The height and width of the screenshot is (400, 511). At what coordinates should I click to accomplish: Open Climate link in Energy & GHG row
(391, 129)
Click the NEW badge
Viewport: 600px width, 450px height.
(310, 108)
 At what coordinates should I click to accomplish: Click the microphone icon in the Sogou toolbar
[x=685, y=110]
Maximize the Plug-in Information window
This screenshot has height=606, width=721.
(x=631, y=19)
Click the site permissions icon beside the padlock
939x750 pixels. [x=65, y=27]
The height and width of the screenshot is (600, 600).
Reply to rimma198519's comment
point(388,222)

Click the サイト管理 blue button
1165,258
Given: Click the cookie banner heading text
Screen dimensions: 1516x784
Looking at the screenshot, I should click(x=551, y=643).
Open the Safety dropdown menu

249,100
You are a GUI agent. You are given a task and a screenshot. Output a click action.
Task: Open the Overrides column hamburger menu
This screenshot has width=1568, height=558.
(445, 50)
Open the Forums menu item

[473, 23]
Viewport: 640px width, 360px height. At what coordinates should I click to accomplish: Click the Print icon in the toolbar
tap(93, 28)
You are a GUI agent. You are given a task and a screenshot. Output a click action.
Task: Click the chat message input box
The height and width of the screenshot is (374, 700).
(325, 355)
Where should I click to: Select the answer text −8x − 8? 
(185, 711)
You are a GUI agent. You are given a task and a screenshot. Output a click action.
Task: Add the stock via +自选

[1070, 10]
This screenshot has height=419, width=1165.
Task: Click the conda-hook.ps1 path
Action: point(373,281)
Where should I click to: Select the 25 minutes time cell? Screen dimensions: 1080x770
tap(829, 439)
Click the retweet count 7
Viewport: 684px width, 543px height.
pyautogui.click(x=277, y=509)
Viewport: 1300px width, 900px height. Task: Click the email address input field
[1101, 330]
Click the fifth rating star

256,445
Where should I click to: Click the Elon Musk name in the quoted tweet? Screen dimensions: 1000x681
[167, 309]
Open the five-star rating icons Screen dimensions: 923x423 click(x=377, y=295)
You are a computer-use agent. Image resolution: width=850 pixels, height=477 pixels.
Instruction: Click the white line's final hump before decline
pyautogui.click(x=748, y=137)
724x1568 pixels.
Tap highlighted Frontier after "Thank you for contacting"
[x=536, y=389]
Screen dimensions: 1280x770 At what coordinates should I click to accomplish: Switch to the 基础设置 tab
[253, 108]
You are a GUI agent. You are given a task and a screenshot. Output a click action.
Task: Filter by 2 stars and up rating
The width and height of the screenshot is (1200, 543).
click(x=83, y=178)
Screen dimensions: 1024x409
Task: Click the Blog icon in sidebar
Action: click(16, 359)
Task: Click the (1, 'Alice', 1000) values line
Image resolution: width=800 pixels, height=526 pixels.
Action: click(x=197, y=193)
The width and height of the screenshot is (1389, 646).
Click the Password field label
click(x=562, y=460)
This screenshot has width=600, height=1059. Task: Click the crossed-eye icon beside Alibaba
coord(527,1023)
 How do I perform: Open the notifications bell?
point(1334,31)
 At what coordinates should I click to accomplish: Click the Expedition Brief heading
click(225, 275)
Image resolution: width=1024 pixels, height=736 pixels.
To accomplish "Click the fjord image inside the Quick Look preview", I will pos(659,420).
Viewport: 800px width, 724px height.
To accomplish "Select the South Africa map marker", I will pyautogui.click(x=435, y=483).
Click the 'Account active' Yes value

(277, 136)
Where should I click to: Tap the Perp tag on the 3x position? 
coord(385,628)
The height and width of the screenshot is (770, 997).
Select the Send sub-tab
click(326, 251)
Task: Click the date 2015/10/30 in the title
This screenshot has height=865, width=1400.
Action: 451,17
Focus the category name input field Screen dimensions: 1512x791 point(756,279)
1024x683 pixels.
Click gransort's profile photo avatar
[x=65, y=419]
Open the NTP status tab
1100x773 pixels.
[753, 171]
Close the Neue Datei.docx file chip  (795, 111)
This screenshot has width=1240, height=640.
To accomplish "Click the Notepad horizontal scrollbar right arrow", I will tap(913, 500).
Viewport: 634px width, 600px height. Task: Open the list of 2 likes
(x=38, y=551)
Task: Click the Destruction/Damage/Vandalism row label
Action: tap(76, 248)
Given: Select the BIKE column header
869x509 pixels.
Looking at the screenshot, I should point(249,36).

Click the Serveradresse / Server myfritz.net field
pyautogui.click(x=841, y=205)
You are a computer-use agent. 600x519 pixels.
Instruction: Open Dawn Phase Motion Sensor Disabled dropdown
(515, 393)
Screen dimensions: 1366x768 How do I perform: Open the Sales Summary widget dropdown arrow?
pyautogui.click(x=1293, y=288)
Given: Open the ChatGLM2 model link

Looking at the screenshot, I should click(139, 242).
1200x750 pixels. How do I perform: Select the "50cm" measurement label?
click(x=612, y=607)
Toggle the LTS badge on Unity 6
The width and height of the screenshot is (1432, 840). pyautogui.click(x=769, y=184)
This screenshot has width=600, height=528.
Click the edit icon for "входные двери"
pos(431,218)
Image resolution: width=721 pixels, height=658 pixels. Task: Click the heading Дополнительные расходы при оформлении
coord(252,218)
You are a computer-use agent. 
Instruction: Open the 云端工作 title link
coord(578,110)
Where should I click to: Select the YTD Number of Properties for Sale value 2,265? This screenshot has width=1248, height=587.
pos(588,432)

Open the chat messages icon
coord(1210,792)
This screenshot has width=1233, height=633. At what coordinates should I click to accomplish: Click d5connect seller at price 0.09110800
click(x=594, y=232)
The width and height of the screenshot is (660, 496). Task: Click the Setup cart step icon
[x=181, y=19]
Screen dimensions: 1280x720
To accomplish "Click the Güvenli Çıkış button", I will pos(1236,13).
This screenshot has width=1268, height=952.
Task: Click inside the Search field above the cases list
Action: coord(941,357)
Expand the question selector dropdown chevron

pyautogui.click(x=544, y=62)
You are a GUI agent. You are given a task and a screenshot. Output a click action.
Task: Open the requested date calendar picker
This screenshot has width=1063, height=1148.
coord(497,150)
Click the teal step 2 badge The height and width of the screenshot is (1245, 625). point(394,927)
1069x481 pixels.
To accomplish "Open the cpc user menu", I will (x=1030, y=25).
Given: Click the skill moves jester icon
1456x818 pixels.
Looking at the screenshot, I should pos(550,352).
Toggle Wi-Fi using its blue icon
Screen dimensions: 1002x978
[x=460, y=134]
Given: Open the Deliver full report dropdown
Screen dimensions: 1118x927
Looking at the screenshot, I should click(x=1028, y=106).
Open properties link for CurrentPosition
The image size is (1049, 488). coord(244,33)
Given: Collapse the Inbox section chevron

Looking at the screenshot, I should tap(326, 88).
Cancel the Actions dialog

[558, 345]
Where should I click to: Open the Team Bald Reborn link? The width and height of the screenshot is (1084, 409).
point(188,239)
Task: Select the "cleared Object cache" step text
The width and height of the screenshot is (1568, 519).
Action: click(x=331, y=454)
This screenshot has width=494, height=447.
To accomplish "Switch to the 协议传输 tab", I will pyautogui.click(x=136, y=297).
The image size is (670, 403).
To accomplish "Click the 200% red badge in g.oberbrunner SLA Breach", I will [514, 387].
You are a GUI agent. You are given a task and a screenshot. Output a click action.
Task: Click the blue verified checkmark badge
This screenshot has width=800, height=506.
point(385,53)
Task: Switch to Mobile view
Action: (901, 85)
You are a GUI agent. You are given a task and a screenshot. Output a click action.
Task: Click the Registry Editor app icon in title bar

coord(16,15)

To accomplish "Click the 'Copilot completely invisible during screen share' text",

━━━━

Report how many lines of the data hold the string "computer"; give only the number.

3